Elle écoutait, regardant avec attendrissement celle qui, autrefois heureuse, élégante, lui montrait ses misères sans qu’il y eût dans son geste, dans sa voix aucune amertume et qui, fièrement, comme bénissant les bontés de Dieu, tenait maintenant à faire admirer les beautés et le charme d’un paysage qu’on apercevait seulement en se haussant sur la pointe des pieds. Elle ne demandait ni plus de facilité pour mieux voir cet ample horizon, ni plus de bien-être pour entourer sa vieillesse.

Lorsqu’on parla du départ, de l’heure du train, il y eut une grande résolution prise.

— Nous allons les accompagner.

— C’est cela, jusqu’à la côte.

Et les deux couples, Françoise donnant le bras au vieux, la vieille au jeune homme, quittèrent l’idéale masure, non sans s’être retournés plusieurs fois sur la rivière agitée du remous vivant des jeunes truites, ramassées tout à coup en apercevant leur père nourricier et se bousculant à sa rencontre.
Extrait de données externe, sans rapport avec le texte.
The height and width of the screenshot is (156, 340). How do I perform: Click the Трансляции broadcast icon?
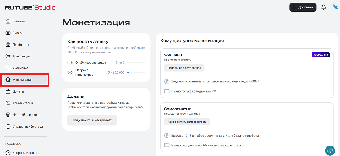pos(8,56)
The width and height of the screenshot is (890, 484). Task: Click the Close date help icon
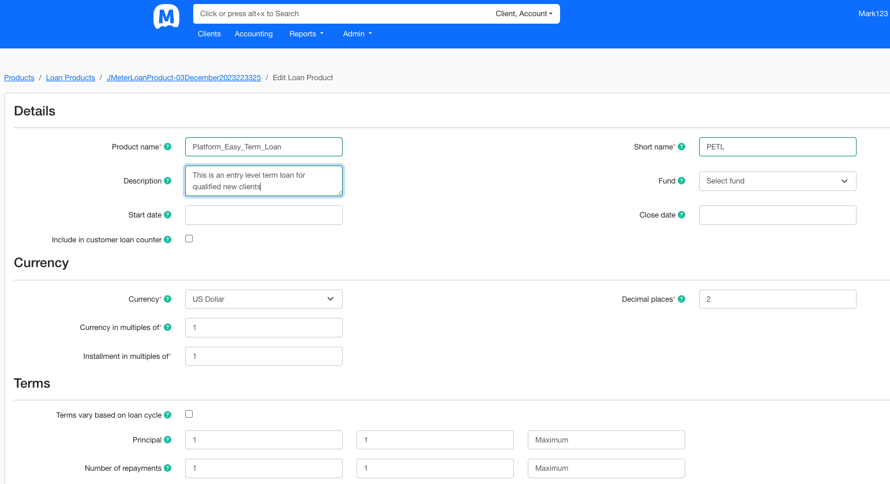tap(682, 215)
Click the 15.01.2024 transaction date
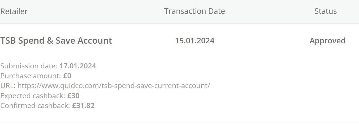 tap(194, 41)
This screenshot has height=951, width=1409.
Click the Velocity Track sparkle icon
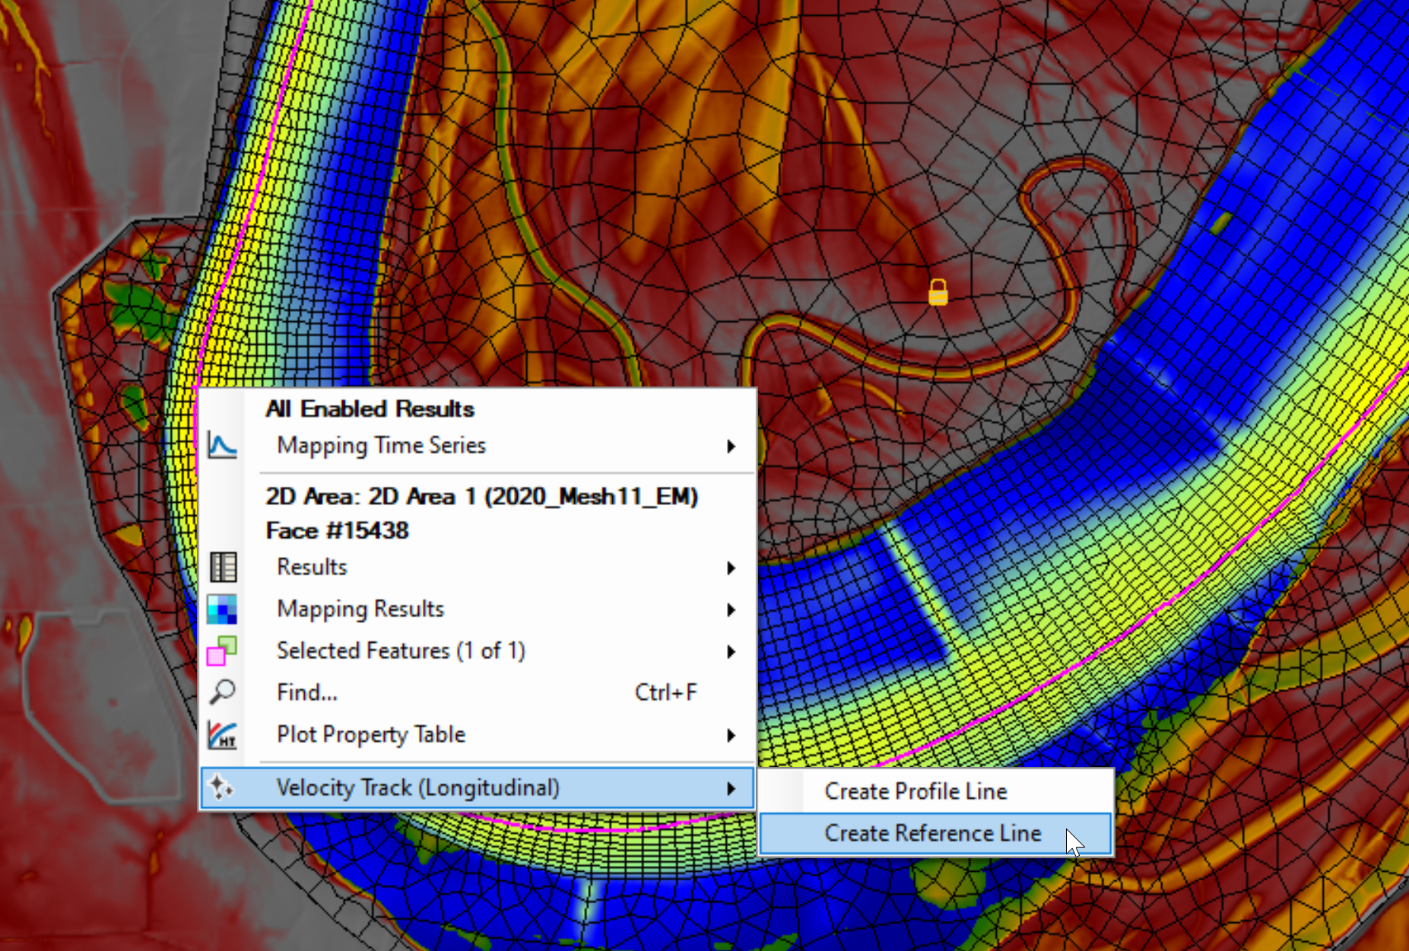click(221, 787)
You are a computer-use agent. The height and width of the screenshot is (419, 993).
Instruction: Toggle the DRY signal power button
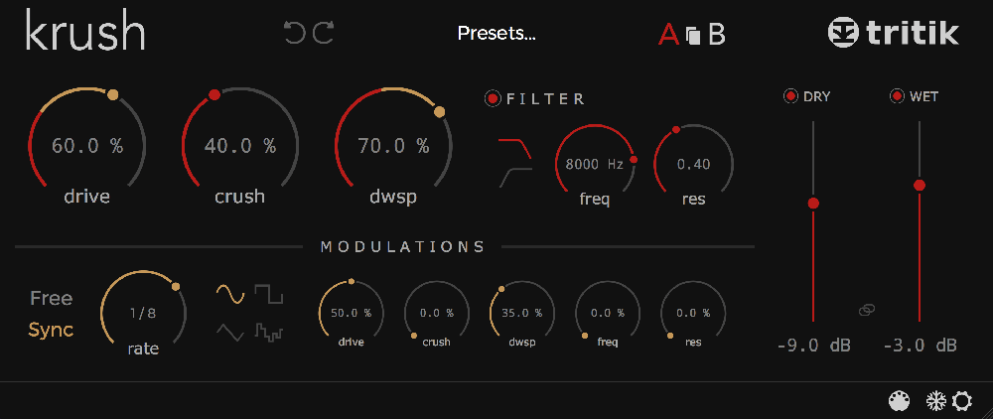point(790,96)
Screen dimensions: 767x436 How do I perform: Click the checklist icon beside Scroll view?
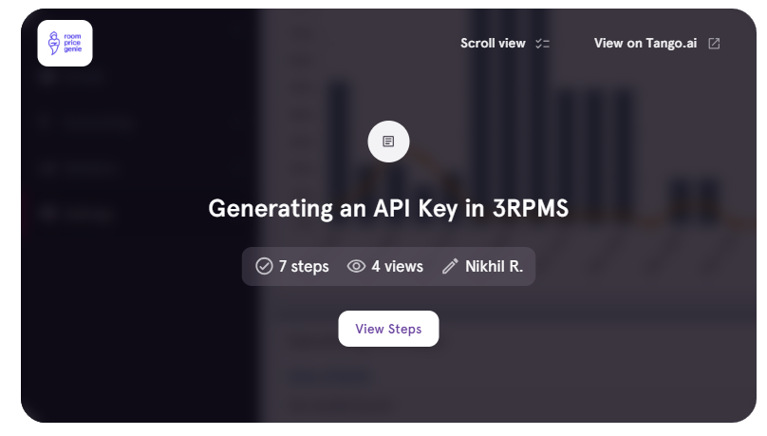point(543,44)

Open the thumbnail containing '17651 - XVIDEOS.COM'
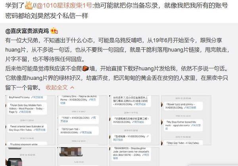82,120
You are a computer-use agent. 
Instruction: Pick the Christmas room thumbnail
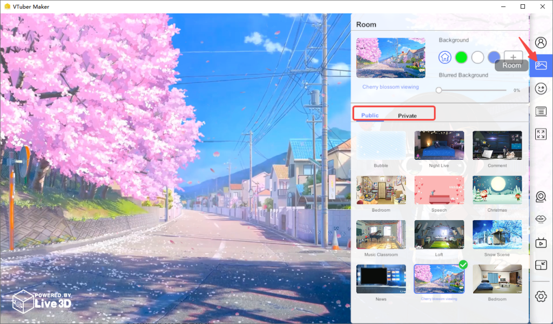tap(497, 190)
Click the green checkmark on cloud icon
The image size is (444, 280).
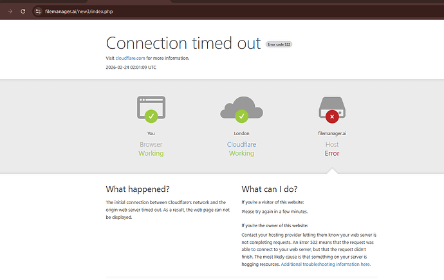tap(242, 117)
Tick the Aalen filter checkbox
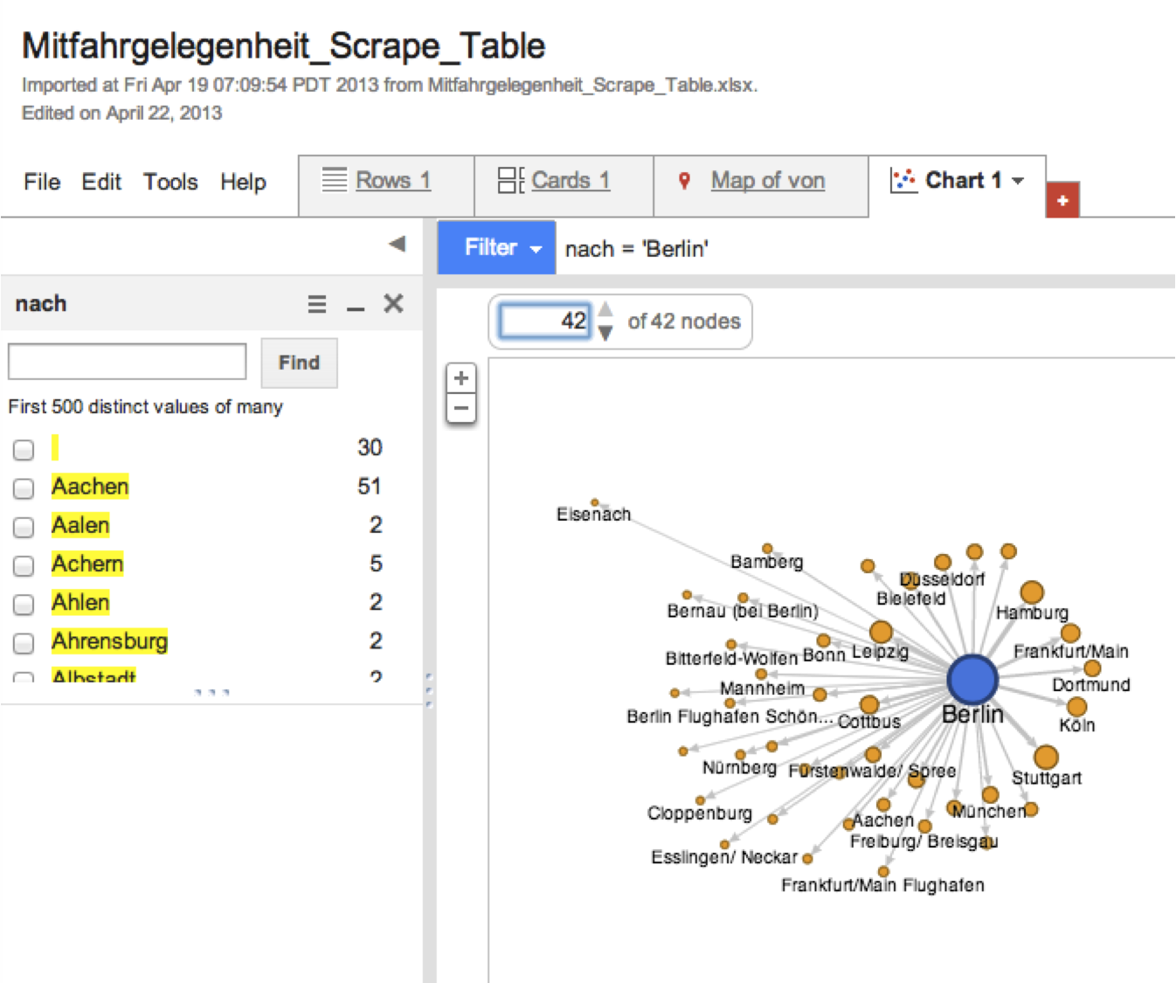 (24, 527)
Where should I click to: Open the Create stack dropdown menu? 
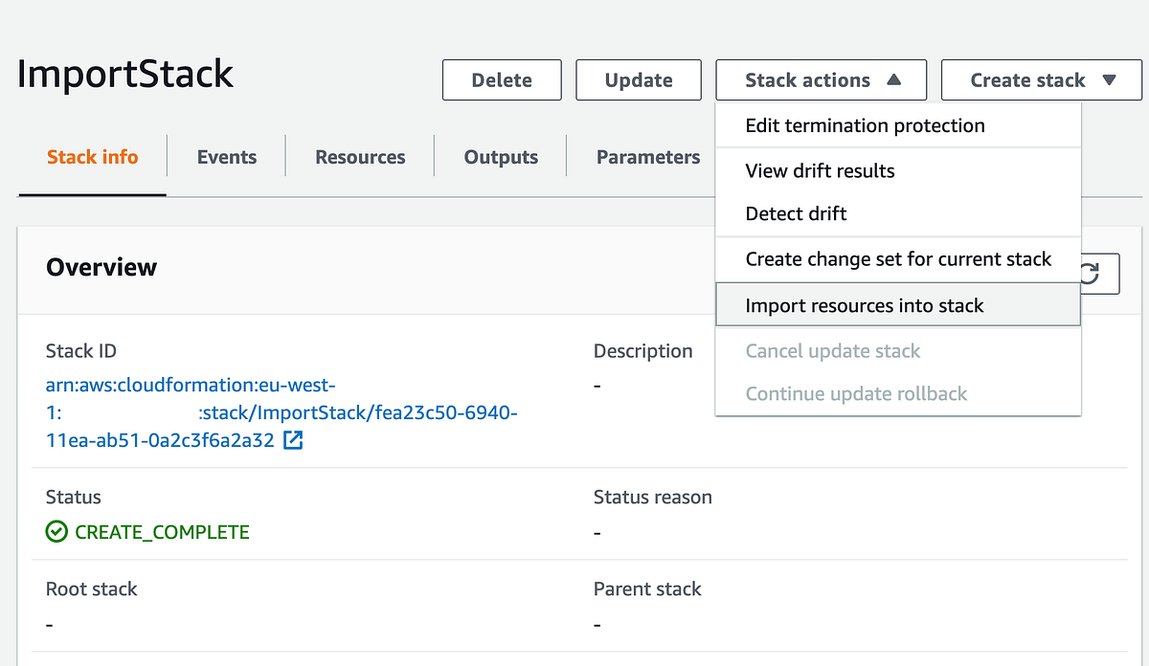click(x=1041, y=79)
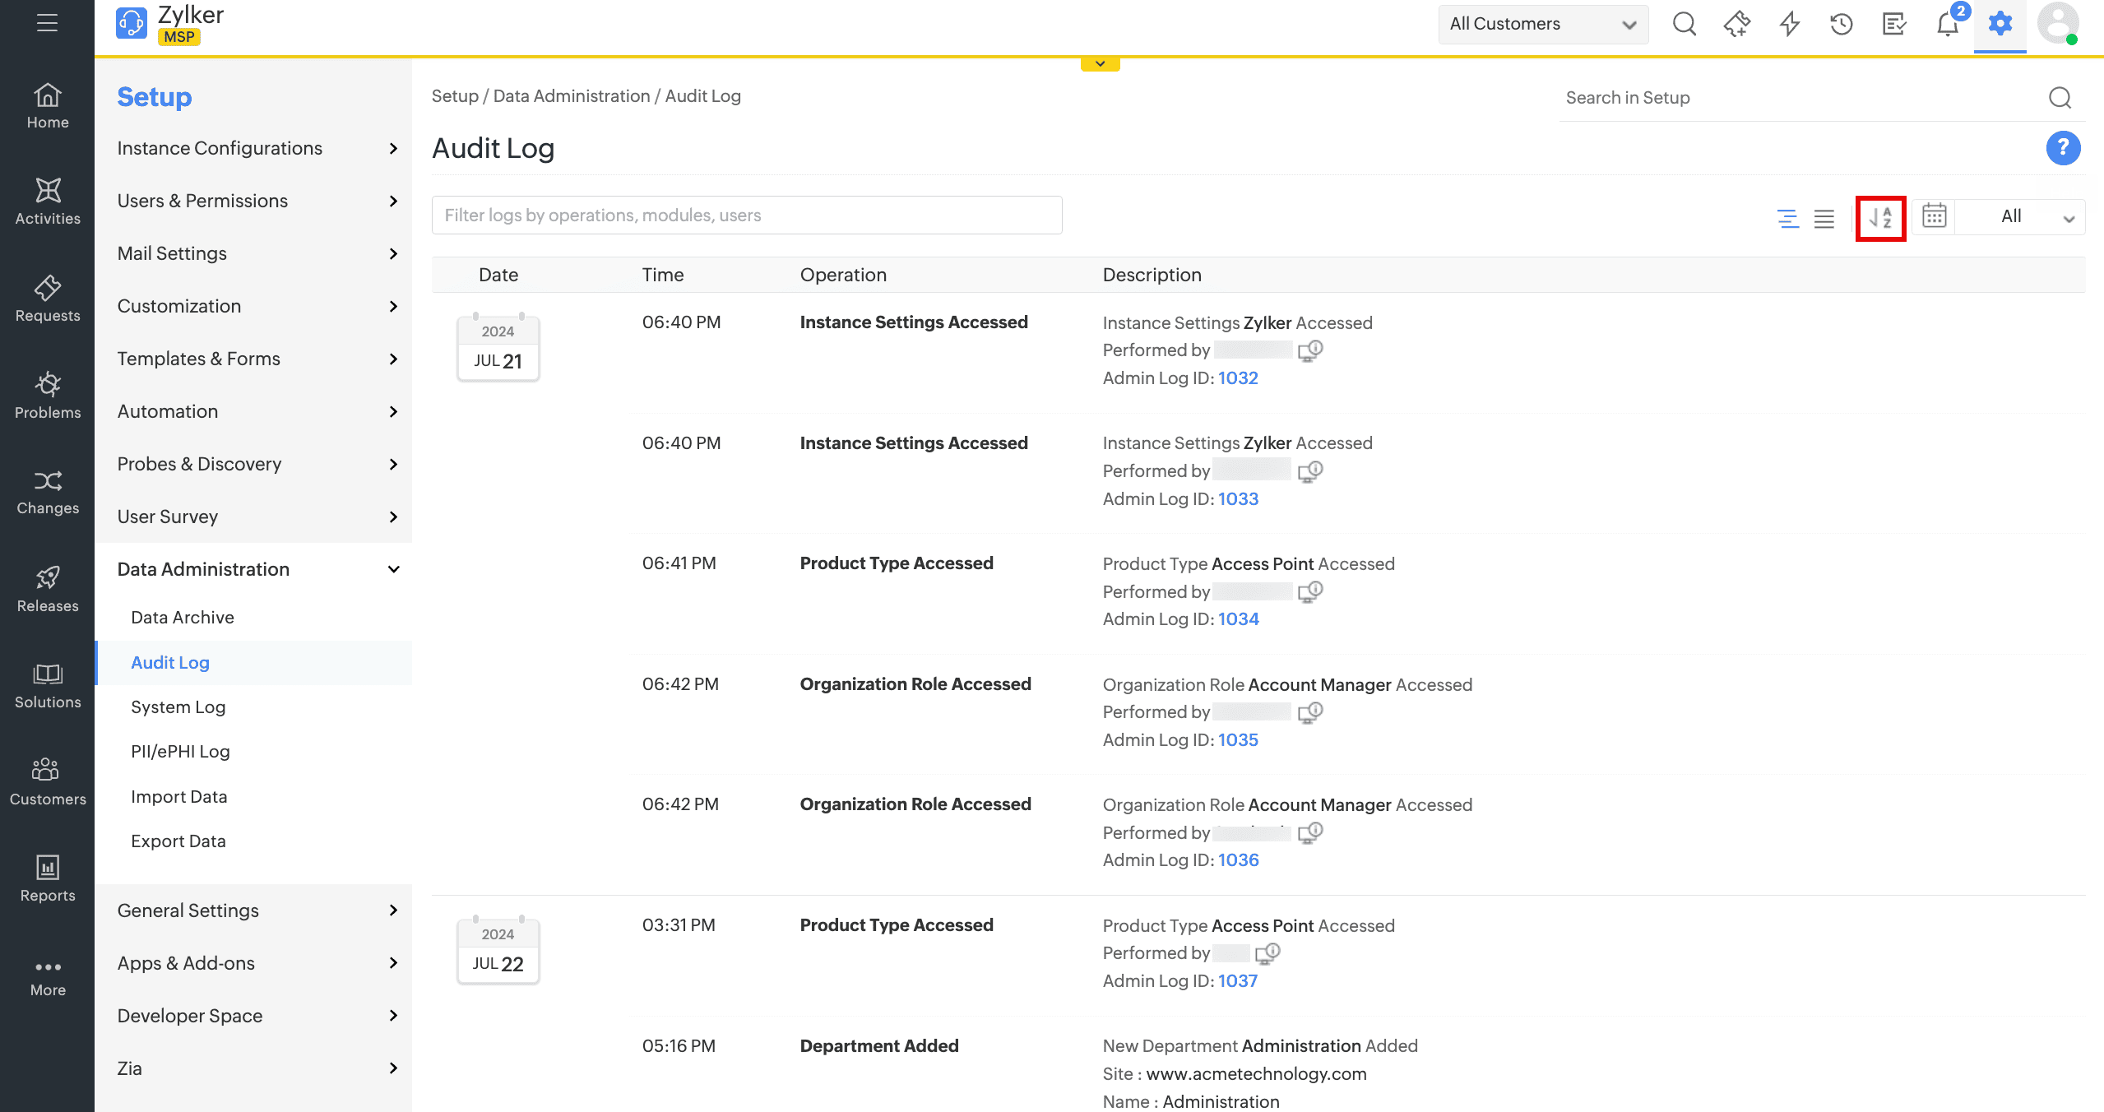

En passant devant la petite église, il fallut monter les marches pour aller s’extasier devant le jubé, et stationner dans le cimetière où ils montrèrent la tombe de leurs pères, celles de quelques-uns de leurs amis.

— C’est ici que nous viendrons à notre tour, dit le mari avec le mélancolique sourire de ceux qui entrevoient déjà l’autre vie.

— Nous n’y serons pas mal, répondit la femme. Venez là, près du grand if, et regardez.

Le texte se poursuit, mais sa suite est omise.